Artist

Heidi Spencer

Genre: Folk ,Alternative Folk ,Indie Folk ,Alternative Singer/Songwriter
Origin: U.S.A
Listen on Coda
Heidi Spencer and the Rare Birds became fixtures in Milwaukee’s club circuit across several seasons, issuing a pair of earlier independent albums before securing a contract with Bella Union, the U.K. imprint launched by former Cocteau Twin Simon Raymonde, which resulted in the release of Under Streetlight Glow. Born in 1974, Spencer is the child of Milwaukee underground magazine co-founder and musician Jim Spencer, whose solo album Second Look is regarded in some circles as an early-’70s countercultural masterpiece. Upon her father’s early death she located his guitar in the basement and learned to play it herself. After finishing school she spent her teens drifting through more than a dozen states before settling back in Milwaukee, where she began making films—some screened at festivals—and composing songs.
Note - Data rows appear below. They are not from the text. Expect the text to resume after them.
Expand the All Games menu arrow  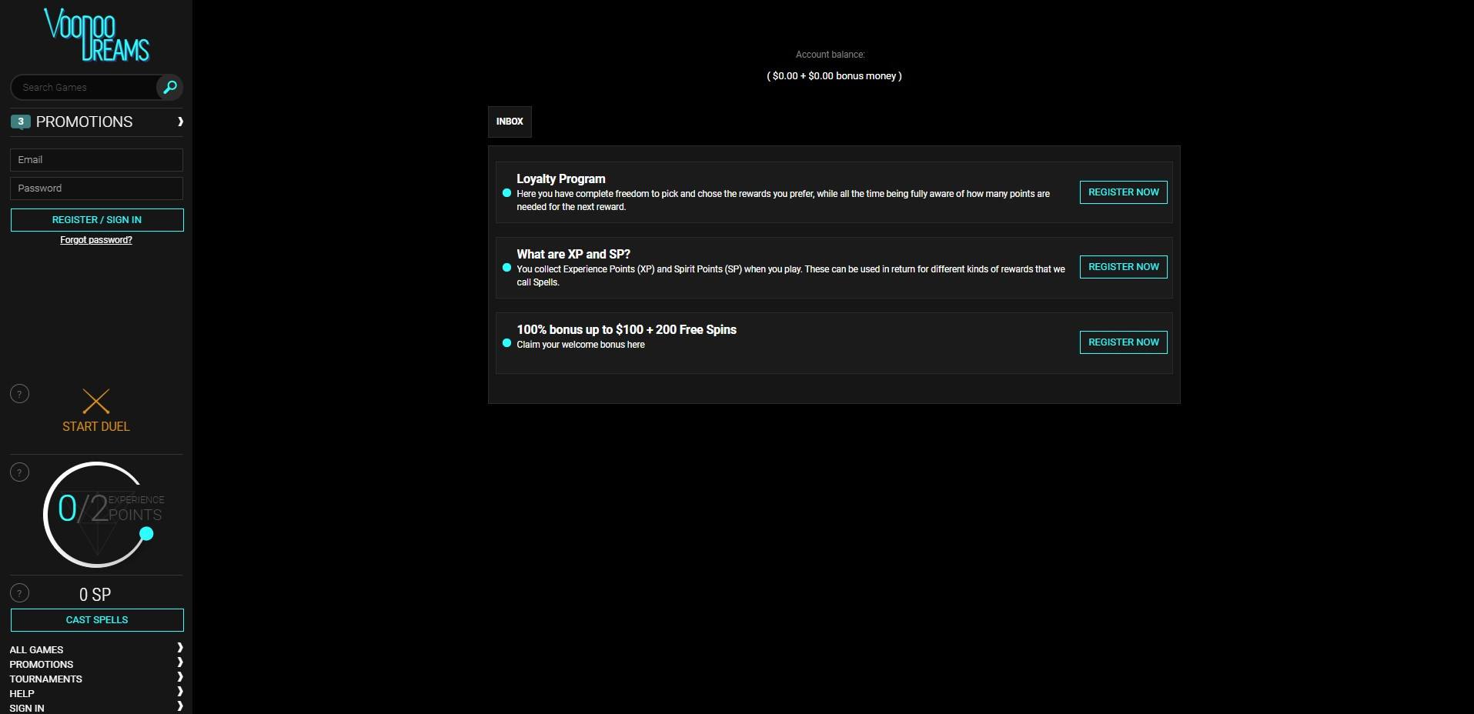pyautogui.click(x=180, y=648)

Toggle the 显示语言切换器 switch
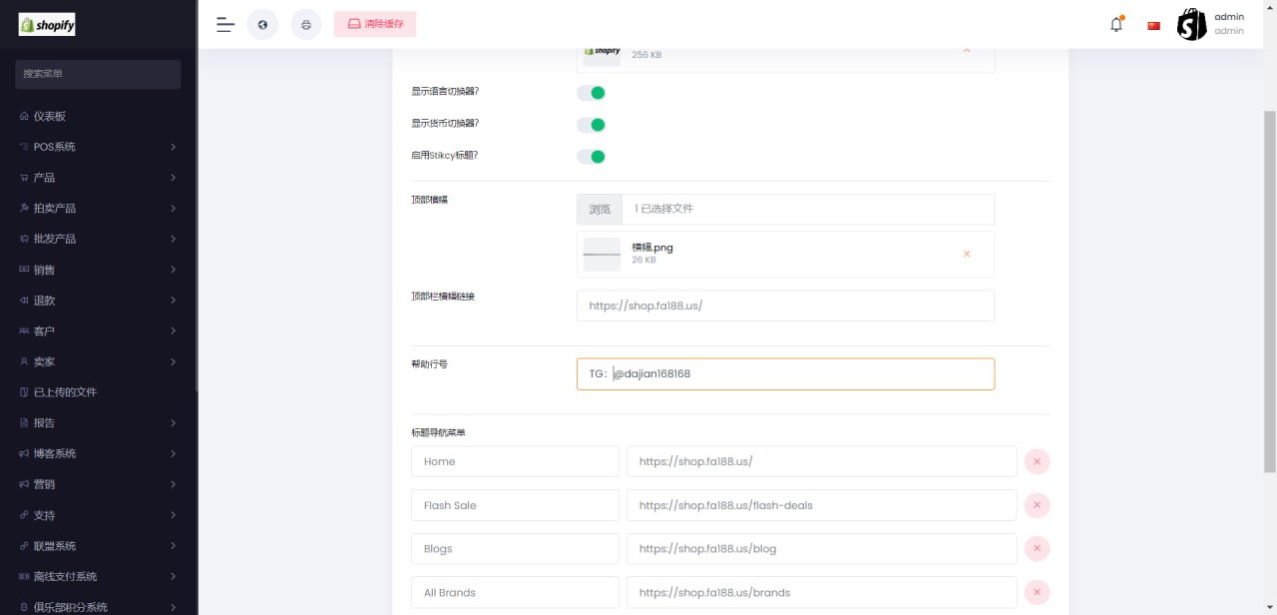(592, 93)
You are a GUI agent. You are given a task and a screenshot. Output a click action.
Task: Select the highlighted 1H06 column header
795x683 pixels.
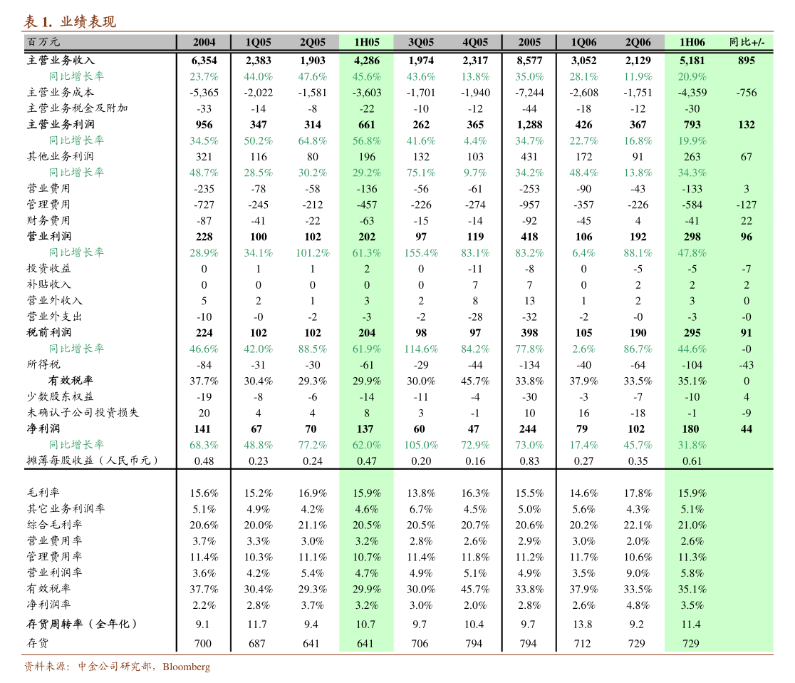[692, 42]
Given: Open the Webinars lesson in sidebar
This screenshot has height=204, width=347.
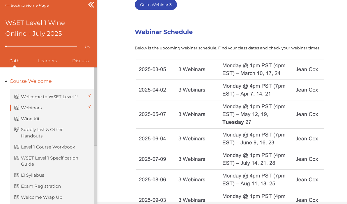Looking at the screenshot, I should coord(31,108).
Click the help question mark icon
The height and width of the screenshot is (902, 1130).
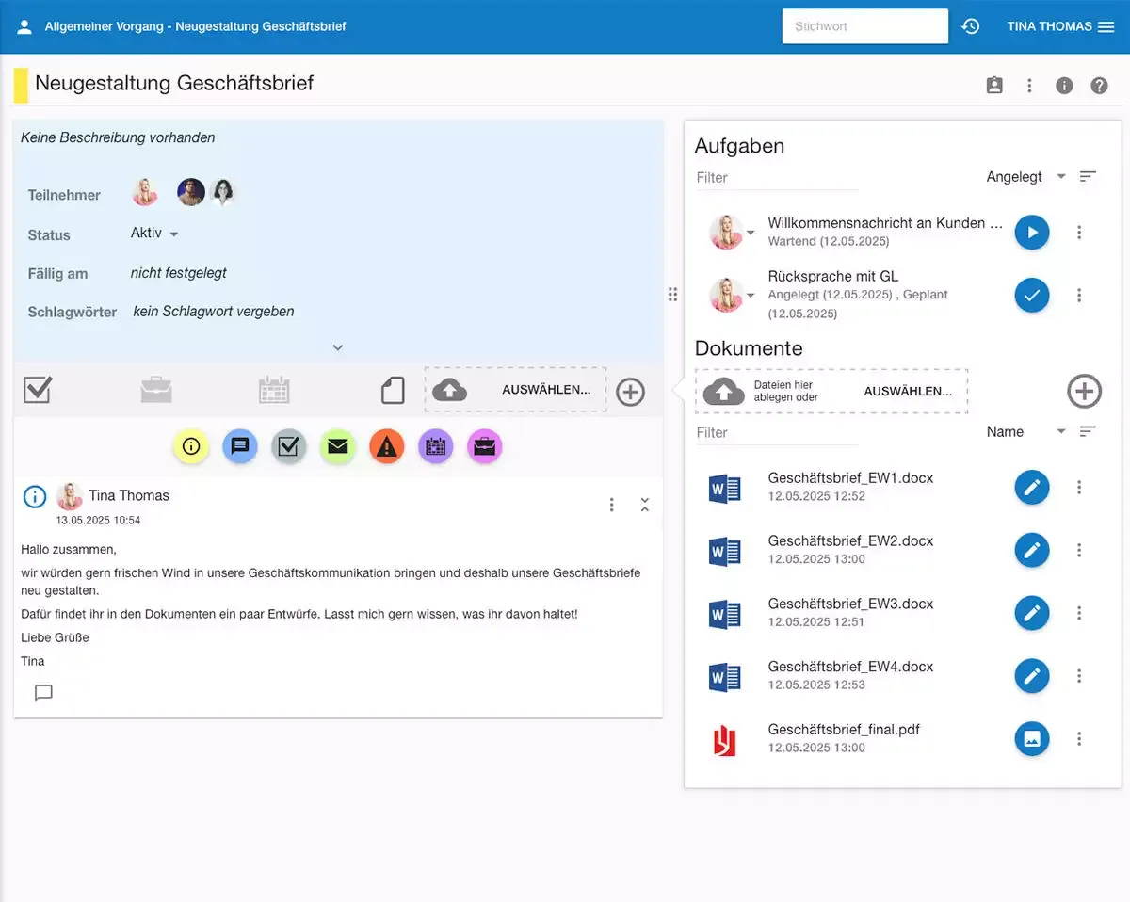(1099, 86)
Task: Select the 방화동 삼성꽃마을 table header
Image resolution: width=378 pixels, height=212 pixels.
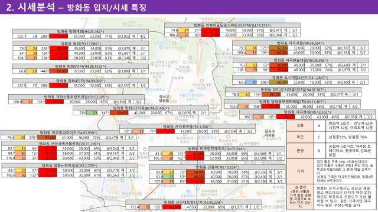Action: (187, 127)
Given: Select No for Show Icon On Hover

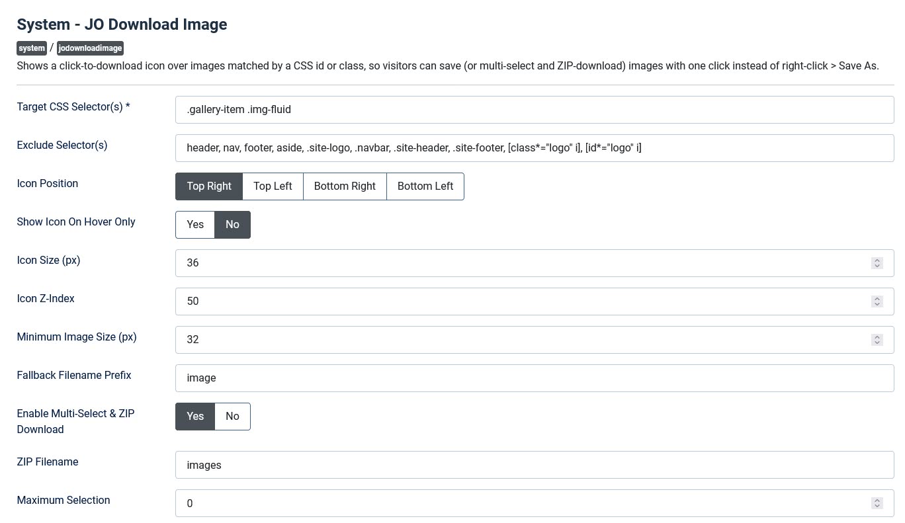Looking at the screenshot, I should click(x=232, y=225).
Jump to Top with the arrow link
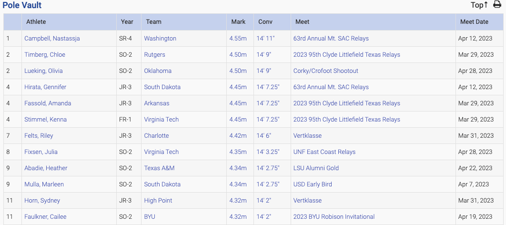The width and height of the screenshot is (506, 225). pyautogui.click(x=479, y=5)
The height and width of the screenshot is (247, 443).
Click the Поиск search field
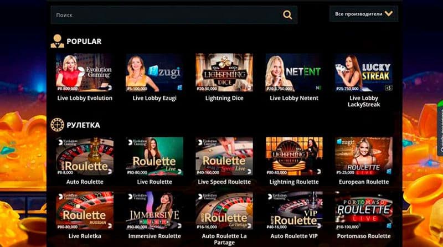(x=174, y=15)
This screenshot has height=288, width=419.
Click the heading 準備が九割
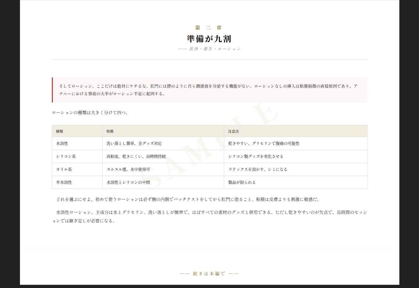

Spencer started performing at 15 and writing songs at 18, drawing equal inspiration from Dolly Parton, Edie Brickell, Emmylou Harris, Stevie Nicks, and Tom Petty, although her spare, ethereal style echoes none of them except perhaps Parton’s earliest, more folk-oriented recordings. She assembled the Rare Birds, whose members included drummer/producer Bill Curtis, guitarist Matt Hendricks, pianist Jess Hrobar, double bassist Dave Gelting, and harmony vocalist Renee Pratt. The band’s debut album, Matches and Valentines, appeared independently in 2003 and was followed by Luck We Made in 2005. While Spencer’s music incorporates faint traces of British traditional and folk forms along with evident Americana qualities, its incantatory character—most clearly heard on the 2011 album Under Streetlight Glow—remains singular, defined by sparse atmospherics, hallucinatory lyrics, and melodies held in taut balance that convey a deep reservoir of longing.